AIM OF THE EXERCISE:
Return every entry below exactly as written.
[Opening EXERCISE MATERIALS section]
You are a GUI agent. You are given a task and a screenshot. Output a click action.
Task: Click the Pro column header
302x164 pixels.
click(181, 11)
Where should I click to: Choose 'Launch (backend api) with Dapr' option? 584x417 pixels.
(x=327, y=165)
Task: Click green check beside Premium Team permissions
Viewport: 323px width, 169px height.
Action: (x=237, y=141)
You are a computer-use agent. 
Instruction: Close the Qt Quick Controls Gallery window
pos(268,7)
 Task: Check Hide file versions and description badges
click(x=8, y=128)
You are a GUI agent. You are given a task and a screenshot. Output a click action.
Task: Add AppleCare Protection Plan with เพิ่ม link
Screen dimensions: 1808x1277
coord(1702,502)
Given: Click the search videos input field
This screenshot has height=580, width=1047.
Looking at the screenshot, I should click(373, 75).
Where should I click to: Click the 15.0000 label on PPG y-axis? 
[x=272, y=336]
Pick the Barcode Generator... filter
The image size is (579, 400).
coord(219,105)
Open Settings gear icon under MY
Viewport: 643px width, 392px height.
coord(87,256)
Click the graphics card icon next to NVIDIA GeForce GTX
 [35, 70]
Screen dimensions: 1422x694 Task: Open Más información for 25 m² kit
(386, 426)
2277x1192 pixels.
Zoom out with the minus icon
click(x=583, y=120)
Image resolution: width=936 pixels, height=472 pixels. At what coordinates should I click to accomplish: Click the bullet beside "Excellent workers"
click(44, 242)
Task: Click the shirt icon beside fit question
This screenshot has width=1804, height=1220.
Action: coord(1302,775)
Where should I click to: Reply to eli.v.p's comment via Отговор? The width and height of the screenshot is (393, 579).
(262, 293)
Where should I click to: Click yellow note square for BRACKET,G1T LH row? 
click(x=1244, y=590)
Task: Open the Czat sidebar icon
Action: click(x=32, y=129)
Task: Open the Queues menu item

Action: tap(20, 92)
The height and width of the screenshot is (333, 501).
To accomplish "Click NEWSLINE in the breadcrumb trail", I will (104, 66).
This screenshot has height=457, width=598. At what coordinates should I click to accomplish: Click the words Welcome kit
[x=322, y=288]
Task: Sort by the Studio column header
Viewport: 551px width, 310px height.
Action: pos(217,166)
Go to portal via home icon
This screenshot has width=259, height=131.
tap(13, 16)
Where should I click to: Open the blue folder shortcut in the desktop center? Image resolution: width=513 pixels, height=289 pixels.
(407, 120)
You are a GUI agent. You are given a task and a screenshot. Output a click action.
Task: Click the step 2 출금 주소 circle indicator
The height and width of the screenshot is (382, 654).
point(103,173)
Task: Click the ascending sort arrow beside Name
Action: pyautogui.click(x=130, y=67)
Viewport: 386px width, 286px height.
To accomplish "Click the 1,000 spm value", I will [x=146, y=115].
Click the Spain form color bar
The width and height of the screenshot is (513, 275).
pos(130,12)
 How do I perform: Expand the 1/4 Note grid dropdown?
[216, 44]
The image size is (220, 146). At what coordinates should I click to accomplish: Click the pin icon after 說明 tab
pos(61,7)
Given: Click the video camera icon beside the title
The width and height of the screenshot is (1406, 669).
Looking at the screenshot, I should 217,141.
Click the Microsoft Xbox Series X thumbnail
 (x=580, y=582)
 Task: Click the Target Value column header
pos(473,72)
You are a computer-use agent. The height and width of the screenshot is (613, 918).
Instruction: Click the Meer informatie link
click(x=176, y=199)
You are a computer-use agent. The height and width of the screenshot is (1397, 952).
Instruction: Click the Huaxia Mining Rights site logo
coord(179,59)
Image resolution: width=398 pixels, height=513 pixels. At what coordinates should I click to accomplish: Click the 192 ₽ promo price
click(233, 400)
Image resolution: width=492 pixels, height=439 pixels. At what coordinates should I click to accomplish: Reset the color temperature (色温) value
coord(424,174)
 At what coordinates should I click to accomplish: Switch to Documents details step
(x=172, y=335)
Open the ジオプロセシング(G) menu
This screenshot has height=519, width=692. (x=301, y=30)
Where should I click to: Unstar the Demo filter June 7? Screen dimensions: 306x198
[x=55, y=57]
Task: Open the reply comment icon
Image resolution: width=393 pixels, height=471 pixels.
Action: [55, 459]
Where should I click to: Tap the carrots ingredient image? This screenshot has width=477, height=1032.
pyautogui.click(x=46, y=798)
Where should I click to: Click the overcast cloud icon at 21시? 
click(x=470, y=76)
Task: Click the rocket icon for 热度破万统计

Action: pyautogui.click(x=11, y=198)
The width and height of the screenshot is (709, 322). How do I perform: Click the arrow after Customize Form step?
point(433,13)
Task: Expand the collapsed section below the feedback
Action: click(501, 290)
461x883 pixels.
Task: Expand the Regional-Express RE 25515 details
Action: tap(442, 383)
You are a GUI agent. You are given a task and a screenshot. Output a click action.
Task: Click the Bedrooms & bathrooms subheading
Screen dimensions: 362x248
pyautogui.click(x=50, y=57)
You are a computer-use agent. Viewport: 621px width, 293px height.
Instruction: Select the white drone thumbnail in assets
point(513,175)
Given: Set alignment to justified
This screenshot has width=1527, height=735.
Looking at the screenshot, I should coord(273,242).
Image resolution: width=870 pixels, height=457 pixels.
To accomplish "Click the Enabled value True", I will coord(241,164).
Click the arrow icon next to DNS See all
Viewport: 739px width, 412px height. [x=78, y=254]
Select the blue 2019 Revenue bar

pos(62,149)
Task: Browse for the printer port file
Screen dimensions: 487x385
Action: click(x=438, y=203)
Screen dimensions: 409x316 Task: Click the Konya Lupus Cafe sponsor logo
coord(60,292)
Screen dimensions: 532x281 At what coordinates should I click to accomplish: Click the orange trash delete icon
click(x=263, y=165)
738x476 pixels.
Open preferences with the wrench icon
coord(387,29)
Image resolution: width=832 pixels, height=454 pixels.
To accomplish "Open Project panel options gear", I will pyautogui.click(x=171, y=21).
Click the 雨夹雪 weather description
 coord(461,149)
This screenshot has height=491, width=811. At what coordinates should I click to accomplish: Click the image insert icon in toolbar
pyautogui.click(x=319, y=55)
[Closing EXERCISE MATERIALS section]
RESULT:
You are a GUI agent. You are given a task and a screenshot. Output a click action.
Task: Click the Pro column header
302x164 pixels.
click(181, 11)
Where should I click to: Choose 'Launch (backend api) with Dapr' option? 584x417 pixels.
(x=327, y=165)
Task: Click green check beside Premium Team permissions
Viewport: 323px width, 169px height.
Action: (x=237, y=141)
You are a computer-use agent. 
Instruction: Close the Qt Quick Controls Gallery window
pos(268,7)
 Task: Check Hide file versions and description badges
click(x=8, y=128)
You are a GUI agent. You are given a task and a screenshot. Output a click action.
Task: Add AppleCare Protection Plan with เพิ่ม link
Screen dimensions: 1808x1277
coord(1702,502)
Given: Click the search videos input field
This screenshot has height=580, width=1047.
Looking at the screenshot, I should click(373, 75).
Where should I click to: Click the 15.0000 label on PPG y-axis? 
[x=272, y=336]
Pick the Barcode Generator... filter
The image size is (579, 400).
coord(219,105)
Open Settings gear icon under MY
Viewport: 643px width, 392px height.
coord(87,256)
Click the graphics card icon next to NVIDIA GeForce GTX
 [35, 70]
Screen dimensions: 1422x694 Task: Open Más información for 25 m² kit
(386, 426)
2277x1192 pixels.
Zoom out with the minus icon
click(x=583, y=120)
Image resolution: width=936 pixels, height=472 pixels. At what coordinates should I click to accomplish: Click the bullet beside "Excellent workers"
click(44, 242)
Task: Click the shirt icon beside fit question
This screenshot has width=1804, height=1220.
Action: coord(1302,775)
Where should I click to: Reply to eli.v.p's comment via Отговор? The width and height of the screenshot is (393, 579).
(262, 293)
Where should I click to: Click yellow note square for BRACKET,G1T LH row? 
click(x=1244, y=590)
Task: Open the Czat sidebar icon
Action: click(x=32, y=129)
Task: Open the Queues menu item

Action: tap(20, 92)
The height and width of the screenshot is (333, 501).
To accomplish "Click NEWSLINE in the breadcrumb trail", I will (104, 66).
This screenshot has height=457, width=598. At what coordinates should I click to accomplish: Click the words Welcome kit
[x=322, y=288]
Task: Sort by the Studio column header
Viewport: 551px width, 310px height.
Action: pos(217,166)
Go to portal via home icon
This screenshot has width=259, height=131.
tap(13, 16)
Where should I click to: Open the blue folder shortcut in the desktop center? Image resolution: width=513 pixels, height=289 pixels.
(407, 120)
You are a GUI agent. You are given a task and a screenshot. Output a click action.
Task: Click the step 2 출금 주소 circle indicator
The height and width of the screenshot is (382, 654).
point(103,173)
Task: Click the ascending sort arrow beside Name
Action: pyautogui.click(x=130, y=67)
Viewport: 386px width, 286px height.
To accomplish "Click the 1,000 spm value", I will [x=146, y=115].
Click the Spain form color bar
The width and height of the screenshot is (513, 275).
pos(130,12)
 How do I perform: Expand the 1/4 Note grid dropdown?
[216, 44]
The image size is (220, 146). At what coordinates should I click to accomplish: Click the pin icon after 說明 tab
pos(61,7)
Given: Click the video camera icon beside the title
The width and height of the screenshot is (1406, 669).
Looking at the screenshot, I should 217,141.
Click the Microsoft Xbox Series X thumbnail
 (x=580, y=582)
 Task: Click the Target Value column header
pos(473,72)
You are a computer-use agent. The height and width of the screenshot is (613, 918).
Instruction: Click the Meer informatie link
click(x=176, y=199)
You are a computer-use agent. The height and width of the screenshot is (1397, 952).
Instruction: Click the Huaxia Mining Rights site logo
coord(179,59)
Image resolution: width=398 pixels, height=513 pixels. At what coordinates should I click to accomplish: Click the 192 ₽ promo price
click(233, 400)
Image resolution: width=492 pixels, height=439 pixels. At what coordinates should I click to accomplish: Reset the color temperature (色温) value
coord(424,174)
 At what coordinates should I click to accomplish: Switch to Documents details step
(x=172, y=335)
Open the ジオプロセシング(G) menu
This screenshot has height=519, width=692. (x=301, y=30)
Where should I click to: Unstar the Demo filter June 7? Screen dimensions: 306x198
[x=55, y=57]
Task: Open the reply comment icon
Image resolution: width=393 pixels, height=471 pixels.
Action: [55, 459]
Where should I click to: Tap the carrots ingredient image? This screenshot has width=477, height=1032.
pyautogui.click(x=46, y=798)
Where should I click to: Click the overcast cloud icon at 21시? 
click(x=470, y=76)
Task: Click the rocket icon for 热度破万统计

Action: pyautogui.click(x=11, y=198)
The width and height of the screenshot is (709, 322). How do I perform: Click the arrow after Customize Form step?
point(433,13)
Task: Expand the collapsed section below the feedback
Action: click(501, 290)
461x883 pixels.
Task: Expand the Regional-Express RE 25515 details
Action: tap(442, 383)
You are a GUI agent. You are given a task and a screenshot. Output a click action.
Task: Click the Bedrooms & bathrooms subheading
Screen dimensions: 362x248
pyautogui.click(x=50, y=57)
You are a computer-use agent. Viewport: 621px width, 293px height.
Instruction: Select the white drone thumbnail in assets
point(513,175)
Given: Set alignment to justified
This screenshot has width=1527, height=735.
Looking at the screenshot, I should coord(273,242).
Image resolution: width=870 pixels, height=457 pixels.
To accomplish "Click the Enabled value True", I will coord(241,164).
Click the arrow icon next to DNS See all
Viewport: 739px width, 412px height. [x=78, y=254]
Select the blue 2019 Revenue bar

pos(62,149)
Task: Browse for the printer port file
Screen dimensions: 487x385
Action: click(x=438, y=203)
Screen dimensions: 409x316 Task: Click the Konya Lupus Cafe sponsor logo
coord(60,292)
Screen dimensions: 532x281 At what coordinates should I click to accomplish: Click the orange trash delete icon
click(x=263, y=165)
738x476 pixels.
Open preferences with the wrench icon
coord(387,29)
Image resolution: width=832 pixels, height=454 pixels.
To accomplish "Open Project panel options gear", I will pyautogui.click(x=171, y=21).
Click the 雨夹雪 weather description
 coord(461,149)
This screenshot has height=491, width=811. At what coordinates should I click to accomplish: Click the image insert icon in toolbar
pyautogui.click(x=319, y=55)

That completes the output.